Der chinesische Verteidigungsminister Chang Wanquan hatte daraufhin in einem Gespräch mit Carter gewarnt, die US-Regierung habe mit ihrer Marinepatrouille den Frieden in der Region gefährdet. Die USA sollten in Zukunft alle "gefährlichen Aktionen" unterlassen, die die Souveränität Chinas gefährdeten.

Carter sagte, das Verhalten Chinas in dieser Sache werde zeigen, wie ernst es das Land mit seiner Verpflichtung zu Frieden und Sicherheit nehme. Die USA seien "besorgt" über die "Geschwindigkeit und das Ausmaß" der Besitzansprüche und des Ausbaus militärischer Anlagen in dem Seegebiet. Damit wachse das Risiko von "Fehleinschätzungen oder Konflikten" unter den Ansprüche erhebenden Staaten.
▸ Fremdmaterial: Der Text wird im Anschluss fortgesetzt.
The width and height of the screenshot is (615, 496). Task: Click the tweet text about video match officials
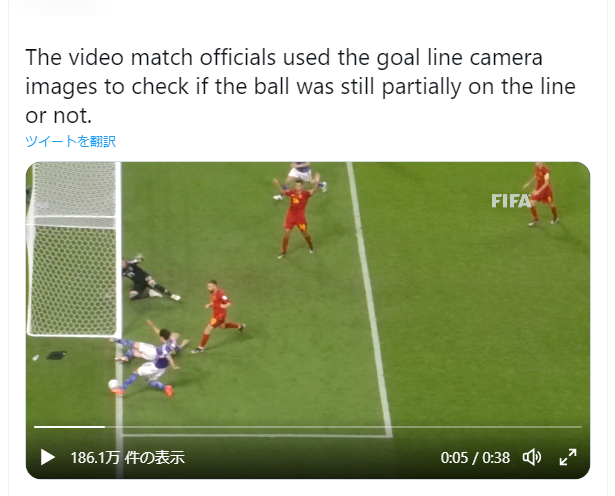click(x=300, y=86)
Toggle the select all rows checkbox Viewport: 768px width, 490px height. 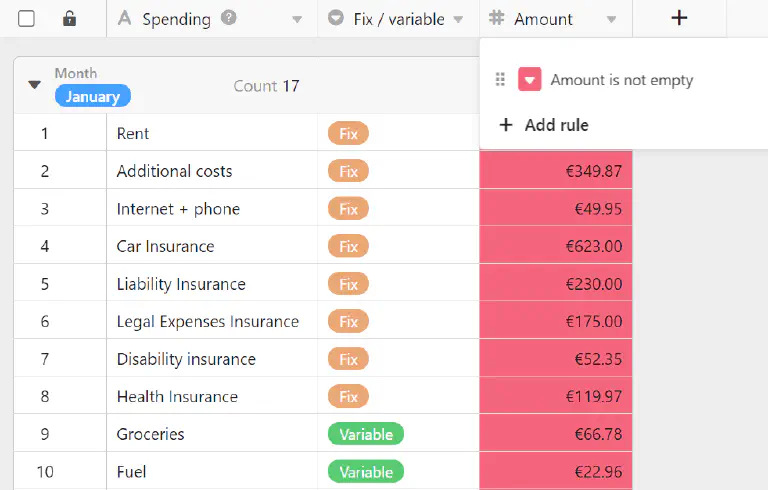[26, 18]
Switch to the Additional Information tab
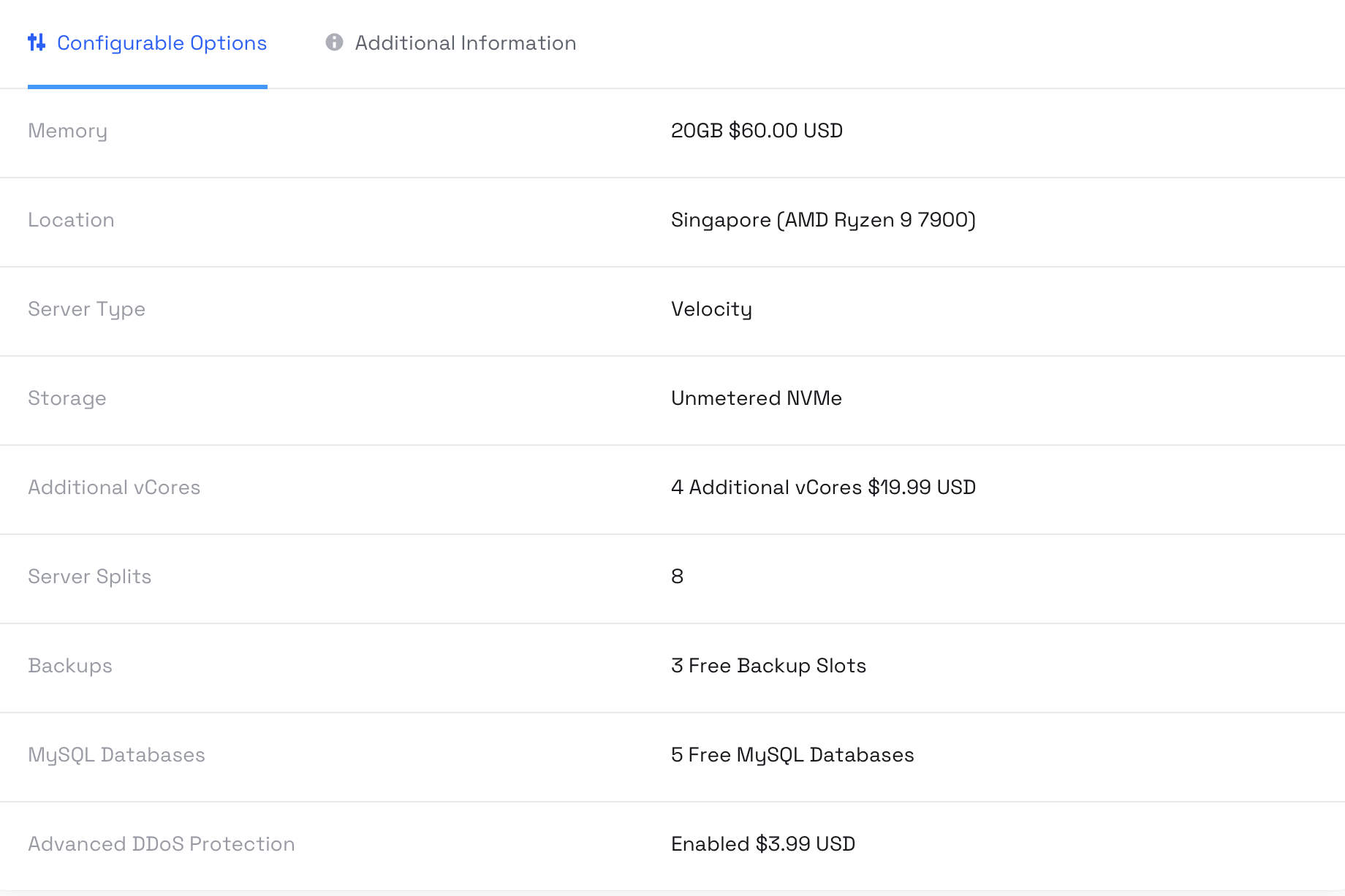 click(x=465, y=43)
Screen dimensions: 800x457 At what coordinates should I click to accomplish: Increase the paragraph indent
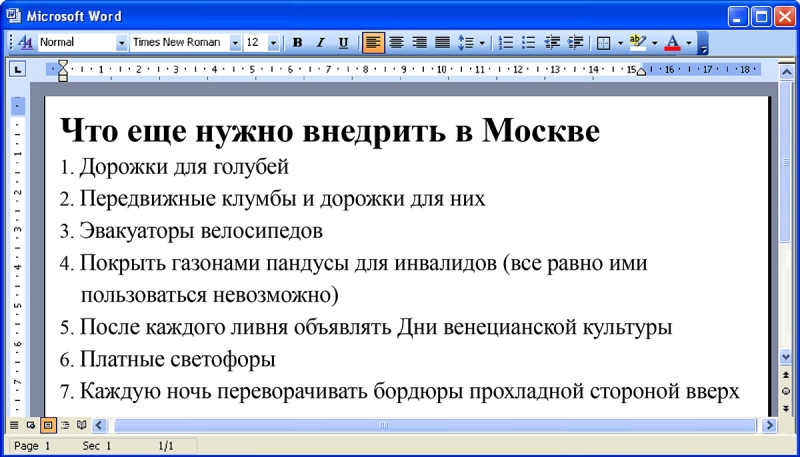(x=575, y=43)
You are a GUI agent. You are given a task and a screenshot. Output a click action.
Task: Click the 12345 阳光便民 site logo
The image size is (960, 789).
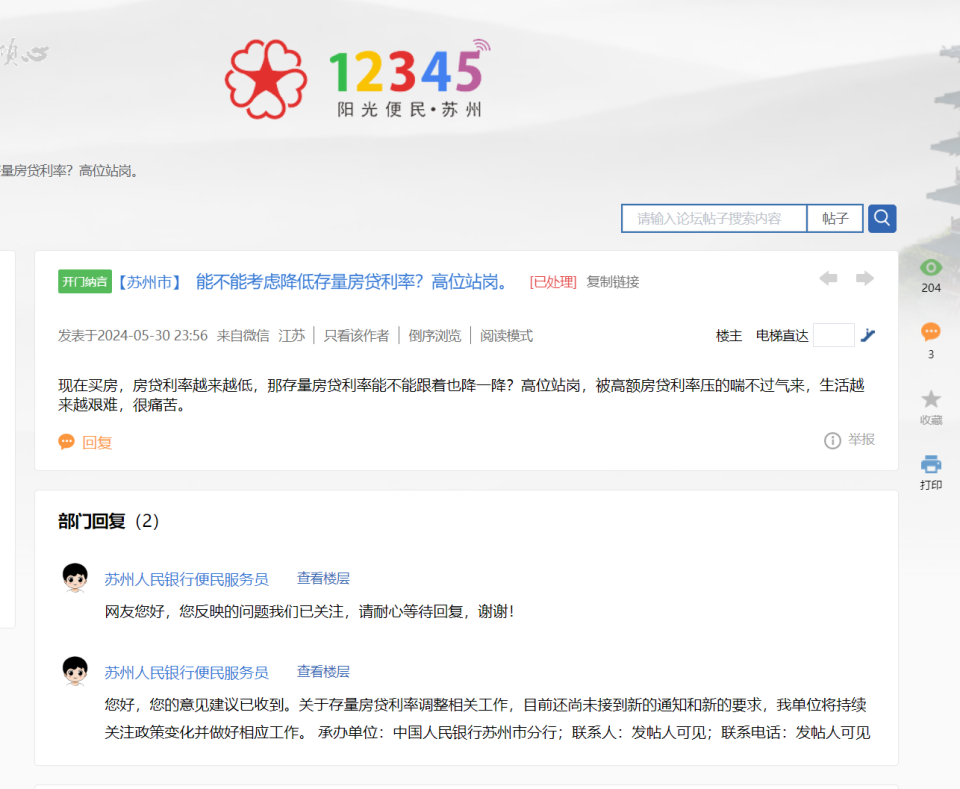click(357, 80)
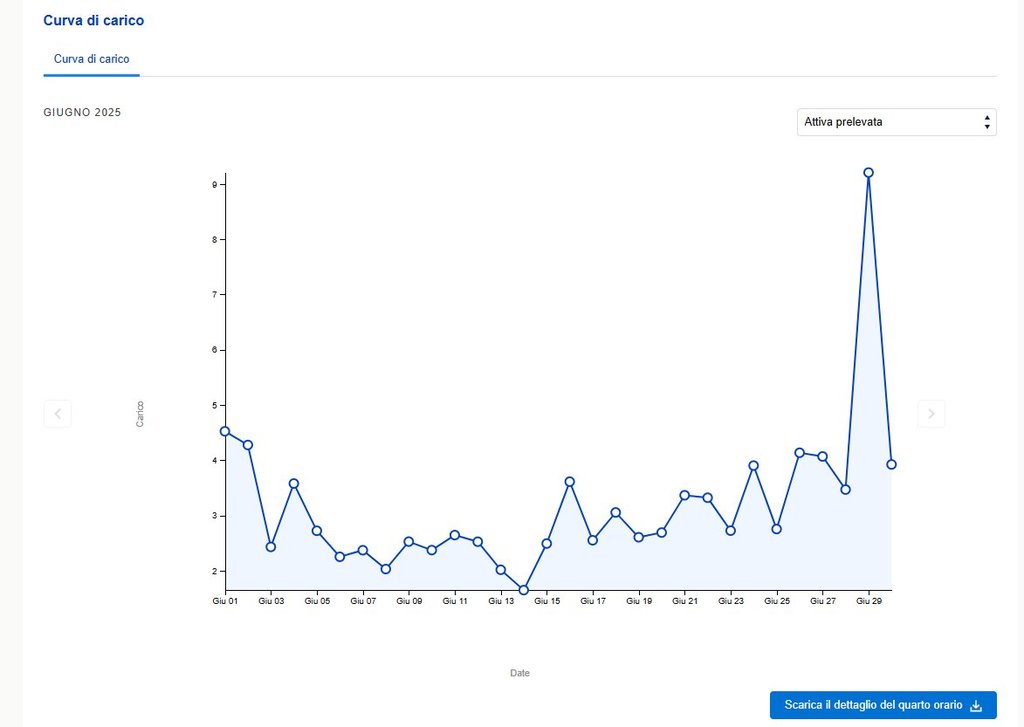The height and width of the screenshot is (727, 1024).
Task: Click the first data point at Giu 01
Action: point(225,431)
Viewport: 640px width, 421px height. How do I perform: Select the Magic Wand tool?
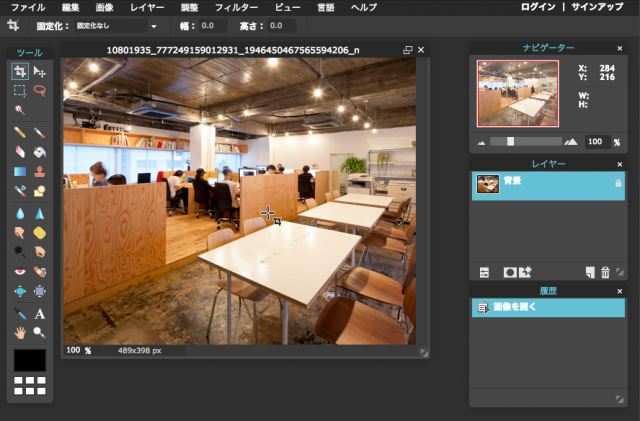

Sechs Anrainerstaaten erheben Ansprüche

Die Inselgruppe liegt an einer der wichtigsten Schifffahrtsrouten der Welt, an der zudem auch Öl- und Gasvorkommen vermutet werden. Neben China erheben dort auch Vietnam, Malaysia, Brunei, die Philippinen und Taiwan Ansprüche.

Peking baut dort mehrere Korallenriffe durch Aufschüttungen zu künstlichen Inseln aus und treibt auf einem der Riffe offenbar sogar den Bau einer Start- und Landebahn voran. Washington wies Chinas Ansprüche auf die Gewässer um die künstlichen Inseln bereits wiederholt zurück.

Carter hatte zuvor den Flugzeugträger USS Theodore Roosevelt in der Region besucht, dessen Präsenz er als "Zeichen für die entscheidende Rolle" wertete, die den US-Streitkräften in der für die USA "wichtigen Region" zukomme.